01/28/2010 12:01 am EST


Whenever I post a trade, I usually include a list of conditions that could invalidate the trade. These conditions invalidate the trade because they each would suggest that the reason for the trade is no longer present. This short list of conditions that would invalidate the trade isn't a substitute for experience, and they aren't always perfect. However, this list is the best way for us to quickly and easily explain what invalidates a trade.

I have heard from some customers that they have had trouble determining when a trade is invalidated, or they occasionally enter a trade that was clearly invalidated. Today, we will go over some simple steps that will decrease the odds of entering a clearly invalidated trade. The best way to accomplish this is by setting price alarms at key levels before the trade's entry. Most trading platforms can send alarms to your e-mail or your cell phone, so you do not need to be near your computer to be aware of an alarm being hit.

The first alarm set helps reduce the odds of entering a trade that has long bars. I typically put an alarm two-thirds of the way from point C to point D. I usually do not enter the trade into the platform until that alarm goes off. Usually, if the trade makes it to that alarm without long bars, there will not be long bars in the trade. I put this alarm on right after I initially draw the pattern.

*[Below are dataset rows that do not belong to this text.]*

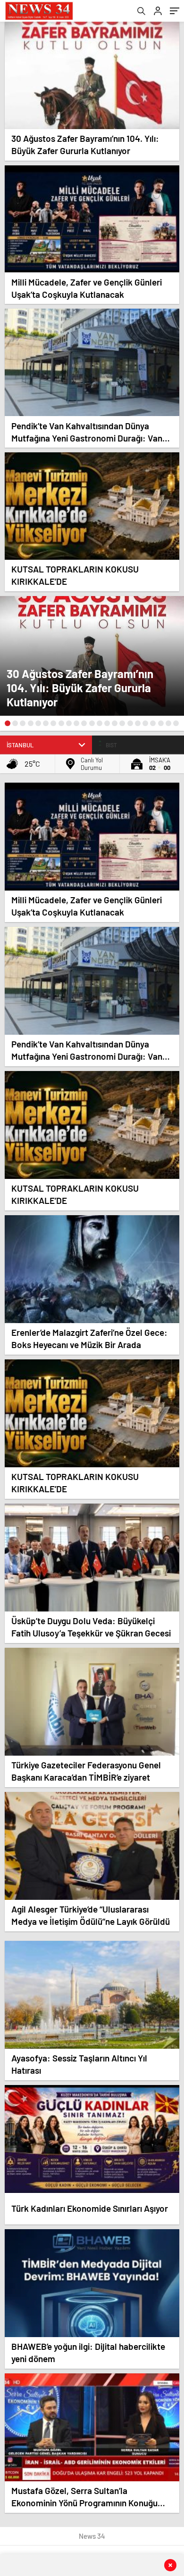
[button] (7, 723)
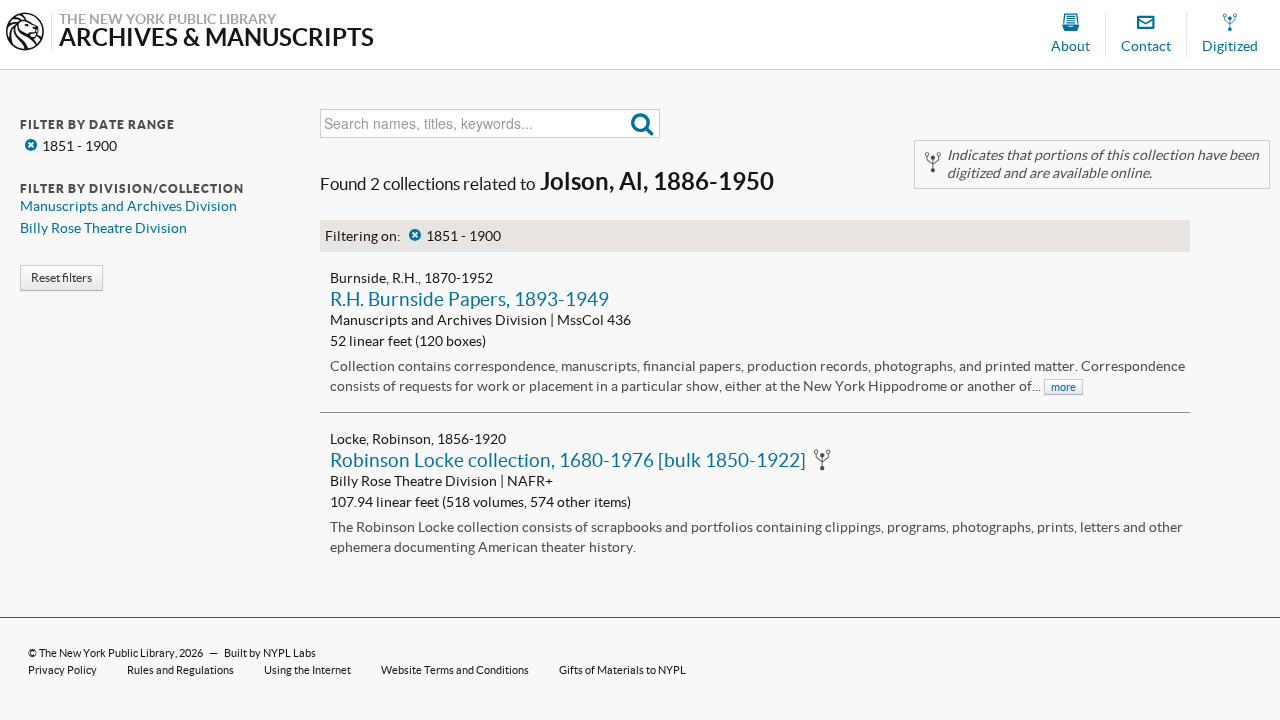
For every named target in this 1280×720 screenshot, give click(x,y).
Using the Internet (307, 670)
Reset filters (61, 277)
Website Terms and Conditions (455, 670)
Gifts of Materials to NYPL (622, 670)
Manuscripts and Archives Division (128, 206)
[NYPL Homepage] (25, 33)
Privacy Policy (62, 670)
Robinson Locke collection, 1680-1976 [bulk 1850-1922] (568, 460)
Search (642, 123)
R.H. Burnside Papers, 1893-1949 (469, 299)
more (1063, 387)
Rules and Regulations (180, 670)
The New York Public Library (107, 653)
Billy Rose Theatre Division (103, 228)
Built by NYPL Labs (270, 653)
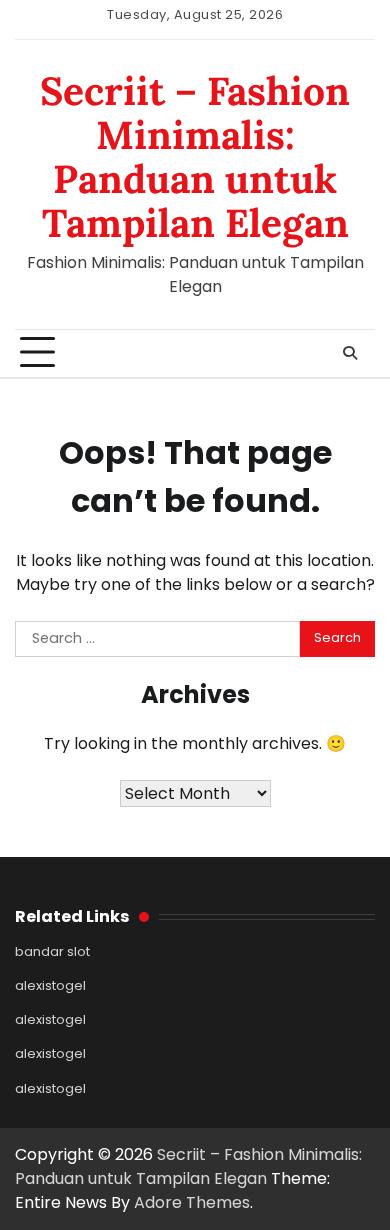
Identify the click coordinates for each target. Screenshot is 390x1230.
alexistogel (50, 985)
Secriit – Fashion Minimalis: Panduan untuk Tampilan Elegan (195, 157)
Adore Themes (192, 1202)
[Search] (350, 353)
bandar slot (52, 951)
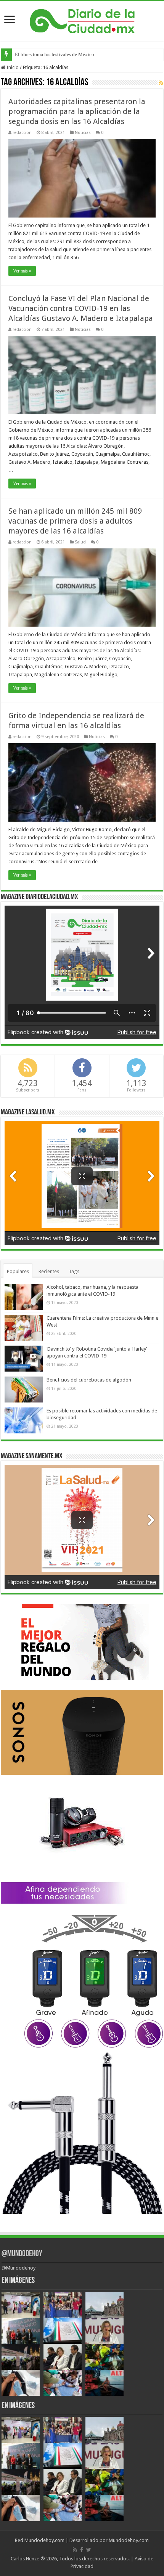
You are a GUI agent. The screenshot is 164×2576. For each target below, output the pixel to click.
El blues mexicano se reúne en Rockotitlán (59, 54)
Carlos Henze (25, 2558)
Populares (18, 1271)
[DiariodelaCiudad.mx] (82, 20)
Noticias (83, 132)
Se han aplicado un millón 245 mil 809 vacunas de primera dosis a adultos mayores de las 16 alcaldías (75, 520)
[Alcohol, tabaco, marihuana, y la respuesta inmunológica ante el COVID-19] (24, 1297)
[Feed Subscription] (161, 83)
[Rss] (75, 2549)
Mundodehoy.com (44, 2540)
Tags (74, 1271)
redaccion (22, 132)
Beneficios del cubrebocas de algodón (89, 1380)
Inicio (12, 67)
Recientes (49, 1271)
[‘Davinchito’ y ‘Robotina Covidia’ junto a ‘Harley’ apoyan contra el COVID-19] (24, 1359)
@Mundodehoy (22, 2254)
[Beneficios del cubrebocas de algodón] (24, 1389)
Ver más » (22, 271)
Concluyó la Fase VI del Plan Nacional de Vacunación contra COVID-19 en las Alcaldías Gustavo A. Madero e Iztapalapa (80, 308)
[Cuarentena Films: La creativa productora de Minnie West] (24, 1328)
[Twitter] (88, 2549)
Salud (80, 542)
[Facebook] (81, 2549)
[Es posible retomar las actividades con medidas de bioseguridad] (24, 1420)
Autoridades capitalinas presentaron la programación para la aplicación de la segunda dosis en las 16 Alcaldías (76, 111)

The second alarm should be set just before the entry. We often write something to the effect of "If the pair comes within eight pips of reaching our entry, does not enter, and reaches T1 before entering, the trade is invalid." In this case, we would put the alarm eight pips before the trade entry. If the second alarm is hit, we then place an alarm at T1. That way, if T1 is hit before the trade enters, we know the trade is invalidated and we can cancel the order.

The third alarm is also set right after we initially draw the pattern. We typically warn something like "The trade is invalid if it falls below 0.8554 before reaching our entry." We simply put an alarm at that level so we know the trade is dead if that alarm goes off.

Once placing alarms becomes a habit, it takes less than a minute to place all three of the initial alarms, and it makes it much easier to track which trades become invalidated. While using these invalidation rules isn't 100% perfect, they usually get the job done and will greatly increase the odds of success when followed.